抜粋本文:
"""

そして、コロナ感染拡大と長期化に伴う煽りをまともに受けて延期に次ぐ延期を重ねること1年半ですからね。当該映画関係者もさぞかし気を揉まれたかと…。
正直、こんなに公開が遅れるとは思いませんでした。まぁ、DEF LEPPRDのアルバム「Hysteria」よりは待たずに済みましたが(懐)。
そもそも、原作者のアガサ・クリスティー生誕130周年と名探偵ポワロ・シリーズ出版100周年という節目の2020年秋に公開するのが肝だったんですよね…。
悲しいかな、この稀有なタイミングを活かすことなく、ここ仙台でも22年2月末から公開されたわけですが……去る3月16日の地震でケチがつきました。
この地震により、仙台市界隈にあるシネコン多くに被害が出てしまい、施設が一時閉館されてしまったのですね。因みに、この状態は未だに続いています。
まさに、青天の霹靂でした(溜息)。
被害内容の詳細は分かりませんが、地震から既に2週間以上経過しているにもかかわらず営業を再開できていないという事実を鑑みると、大空間特有の構造的・仕上げ的な損傷は勿論のこと、スプリンクラーが作動して音響設備やモーションシートが濡れてしまった…といった様な甚大な損害を被ったのではないかと推測しています。
なんかねぇ…諸行無常という言葉を思い浮かべましたよ。
そんな不測の事態に陥った親子に手を差し伸べてくれたのが、仙台の映画好きなら誰もが知っている「フォーラム仙台」でした(笑)。
と云うことで、去る3月26日に次男坊を伴って20年振りに訪れましたよ。この親子二代でお世話になるって処が、私を愉快な気分にさせてくれました。
映画館としては小箱ですが、設備はそれなりに刷新してきたのでしょう。記憶の中の景色よりも明らかに整っていましたね(微笑)。
「ナイル〜」が上映された会場は、一番小さいスクリーン1でしたが、落ち着いた雰囲気で好感を持ちました。(ガラスの腰にはシートの角度が辛かった。)
おっと、映画の感想ですよね…。
まぁ、原作が有名過ぎるので、今更ネタバレの心配は無いのですが、そこはやはり近年になって製作された映画ですので……どうなんでしょう?
原作との明確な違い(人種・階級・ジェンダー等に配慮した脚本・キャスティング)を感じながら鑑賞した人間が述べる感想は、ややもすればドライな物言いに傾倒するので、ここでは止めた方が良いかと(微笑)。
因みに、リドリー・スコット(総指揮)とケネス・ブラナー(監督・主演)が好きな私ではありますが、こうしたバイアスが作用しない次男坊と似たような感想を持ちました。勿論、良し悪しを含めて…ですが。
★をつけるなら★3.5(★5中)といったところかなぁ。キャスティング、ロケーション、映像美、音楽を含めて、平均以上の出来栄えだと思います。
まぁ、有名な古典作品の映画化は、作り手(供給側)と受け手(鑑賞者)の間に生じる問題(価値観・評価軸)が複雑なので大変だと思います。
と云うことで、公開延期と地震が織りなした複雑怪奇な絢によって、懐かしの映画館へ次男坊と行ったという話は、この辺で締めさせて頂きましょう。
住宅地の中の異空間にて
去る4月1日のこと。

"""

保存データ:
"""

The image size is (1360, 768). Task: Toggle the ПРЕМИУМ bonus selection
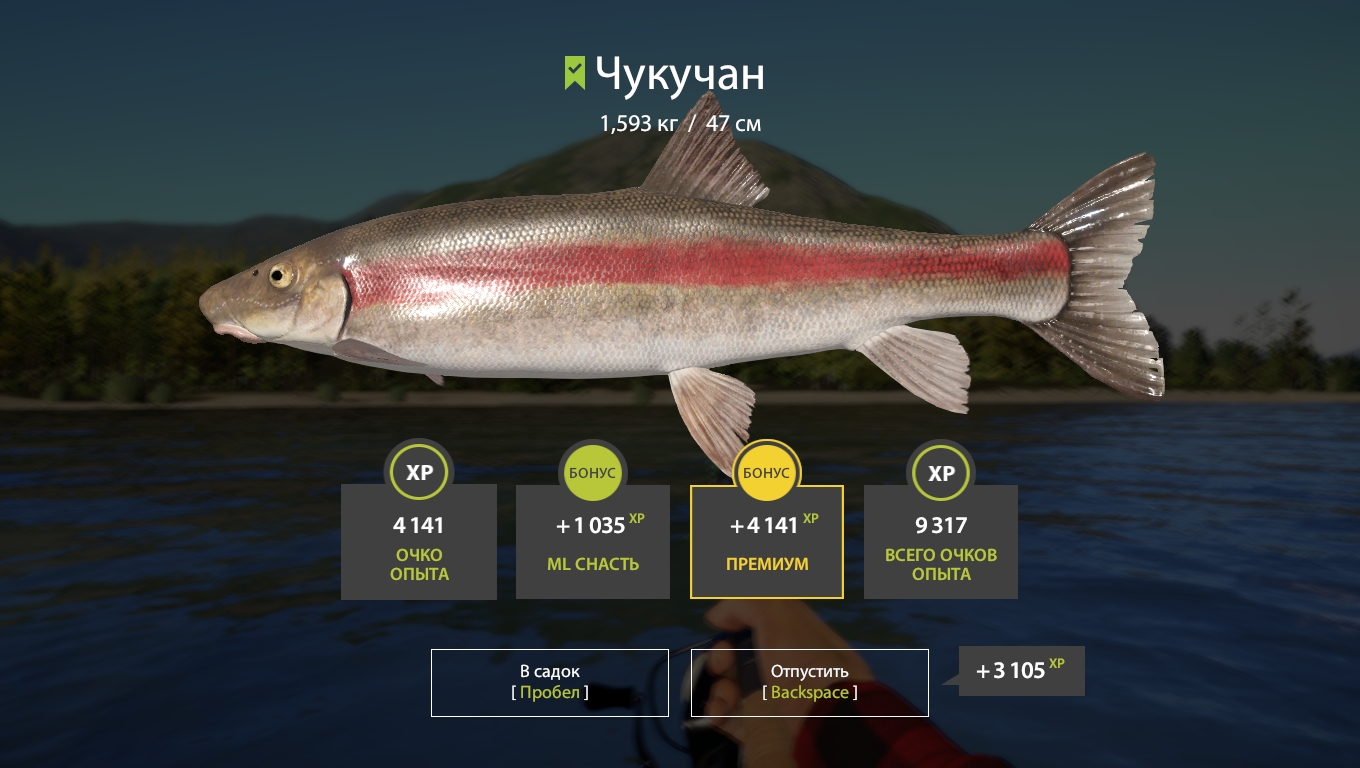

"""
"""

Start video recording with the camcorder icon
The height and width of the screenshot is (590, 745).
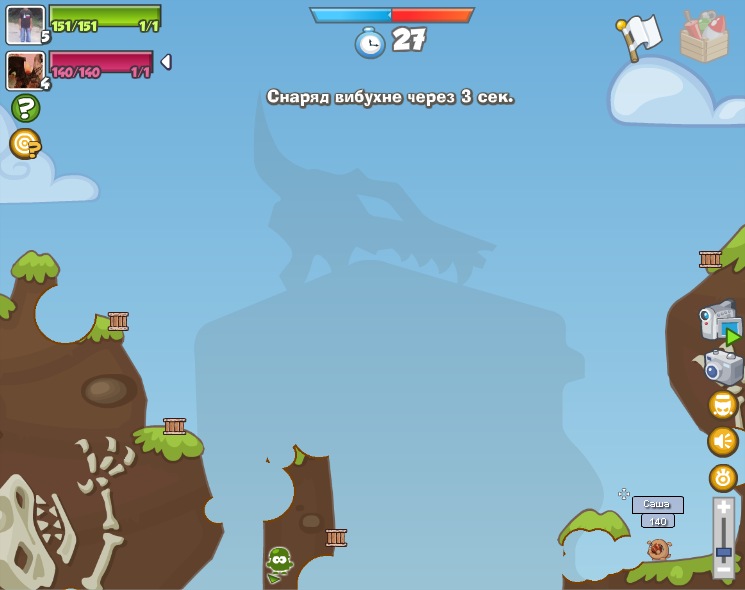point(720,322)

"""

課題の指示:
- A) 上の映画鑑賞記で「被害内容の詳細は分かりませんが」で始まる段落を、主な事実を残して短く書き直せ。
- B) 映画鑑賞記の内容について、次の問いに答えよ。
(i) 仙台で映画の公開が始まったのはいつからか。
(ii) 筆者が次男坊を伴ってフォーラム仙台を訪れたのは何月何日か。
(iii) 筆者が映画につけるとした星の数はいくつか。
- C) 映画鑑賞記の最後の文に続けて、その先を書き継げ。

解答例:
- A) 詳細は不明である。ただ、地震から2週間以上たっても営業を再開できていない。そのことから筆者は、大空間特有の構造や仕上げの損傷に加え、スプリンクラーの作動で音響設備やモーションシートが濡れるなど、大きな損害を受けたのではないかと推測している。

- B)
(i) 22年2月末から
(ii) 3月26日
(iii) ★3.5（★5中）

- C)
午後からポッと時間が出来たので、臨戦態勢(新学期早々にテストがある)に入った次男坊に「2時間ばかり親父に付き合えよ!」と声を掛けてみました。
怪訝な顔をしつつも同意した彼を車に乗せ、そそくさと向かった先は、自宅から車で10分程の場所にある美術館です。
その名も「中本誠司現代美術館」。
冒頭の画像を一瞥すれば分かる通り、かなりエモい建物です。これが閑静な住宅地の一角で、曰く難いカオス感を静かに発散しているわけです。
名称を見れば分かる通り、いわゆる個人美術館ではありますが、一部の事情通(アートや建築に精通する人々)の間では良く知られており、かく云う私も、知人(カメラマン)の個展をきっかけに訪れるようになりました。
以降、訪れる度に感情を揺さぶられてます(微笑)。
中本誠司という美術家の生き様・価値観そのものを体現しているような建物ですから、好き嫌いという短絡的な物差しでは測れない力強さがあるのですね。
そんな感慨深い話から一転して、再び件の地震の話になるのですが…。
当初は、行先として宮城県立美術館を第一候補にしていたわけです。仮に、特別展が開催されていないにしても、常設のクレーやカンディンスキーの作品が鑑賞できれば御の字だと考えておりました。
しかし、あの地震が障壁となったのです。
それにしても、仙台市内にある公立の美術館・博物館の多くが、あの程度の地震で一時・長期を問わず閉館の憂き目に遭っているという現実ですよね…。
一県民として、ただただ無常を感じるばかりのデンキチ小父でした。
とまぁ、そのような理由から、今回は地元専門大学校の先生が「教員生活40年の蓄積」を披露している版画作品展覧会へ参じることにしたわけです。
でも、不本意ではありませんでした。
次男坊にも、この美術館の佇まいを見せてやりたいと常々考えていたので、有体に云えば、渡りに船と云うか、怪我の功名というか…そんな感じかな(笑)。
いずれにしても、私の猶予時間と次男坊のスケジュールが、近場の美術館を愛でるに相応しいタイミングに合致したと云うわけです。
さてと、展覧会の方ですが…。
幸いなことに、主催者であられる先生が展示室に詰めておられたので、素材や技法についてお話を拝聴することが叶いました(喜)。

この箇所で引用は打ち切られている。